Review Summary: An audience with LDR

Despite LDR's protests that she's never used or needed personas, I've always felt that the poor rich girls and femme fatales ever present in her work felt like characters trapped in a cyclical play. These hyperbolic extensions of her personality have often been at odds with the shyness in interviews and the nerves on early-stage performances. On her second release of 2021, we get perhaps the most personal picture of the woman behind the star. We've had flashes before in tracks like "Brooklyn Baby" or "White Dress", but there's still been an air of mythopoesis in progress. Although "Blue Banisters" still processes the realities of Lana's day to day in her grave songbook filter perfected in 2019's "Norman ***ing Rockwell!", it hints at mundanities and insecurities not only reserved for a satin gowned debutante surveying a two-hectare topiary garden while her cruel paramour leaves.

Del Rey has had a tumultuous time recently - numerous social media snafus have backed her into a defensive corner. How much of this has been constructed and how much is born out of an awkward and ill-advised communication style is hard to judge, but she mostly sidesteps that on "Blue Banisters". Del Rey has long been surfing a backlash started from her conscious decision to tailor her image - she clearly always had ambitions to grab the brass ring of pop superstardom, but the intimate "Video Games" video may have given the wrong "right" impression. She's had a history of clashing with what is expected - the press has been highly critical of her lyrical content, specifically as anti-feminist. Del Rey has been largely unrepentant, unwilling to pay lip service to the topic by including the obligatory "female as unbreakable metal / building / etc." song on her albums.

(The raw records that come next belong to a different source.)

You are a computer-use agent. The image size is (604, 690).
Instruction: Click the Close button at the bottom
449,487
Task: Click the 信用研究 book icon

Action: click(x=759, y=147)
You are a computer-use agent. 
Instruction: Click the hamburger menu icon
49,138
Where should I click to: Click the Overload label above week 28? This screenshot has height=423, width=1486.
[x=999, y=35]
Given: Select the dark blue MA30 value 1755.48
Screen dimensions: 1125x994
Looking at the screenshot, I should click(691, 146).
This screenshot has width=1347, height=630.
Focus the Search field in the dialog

This time round, she does acknowledge these themes in her idiom, perhaps a reflection of her changing attitude brought on by the increasingly fractious political landscape. The title track of the album (and one of the defining highlights) is a spare ode to sisterhood and support. The song moves on singular piano chords and ambience, while Del Rey's vocal winds around the negative space. Her voice is ethereal in remembrance of the relationship, and solid when conjuring how she is uplifted by communal care. This positivity is echoed in "Violets for Roses", a torch song where she sings about what she lost in a relationship, and what she gained in ending it. She does address the spectre of public perception in highlight "Black Bathing Suit", with its playful pre-emptive dig at her weight gain and how she is still misunderstood by her lover and the world at large. But one almost doesn't notice amidst the revelation that Lana Del Rey's ambitions have changed to wanting to watch TV and eat ice cream with her boyfriend - it's kind of like listening to Lou Reed say he just wanted to play football for the coach. The song resonates with simplicity in the verses, but a restless drum slides in for the chorus, almost turning to a disorganised march at the end to match her shifting mood.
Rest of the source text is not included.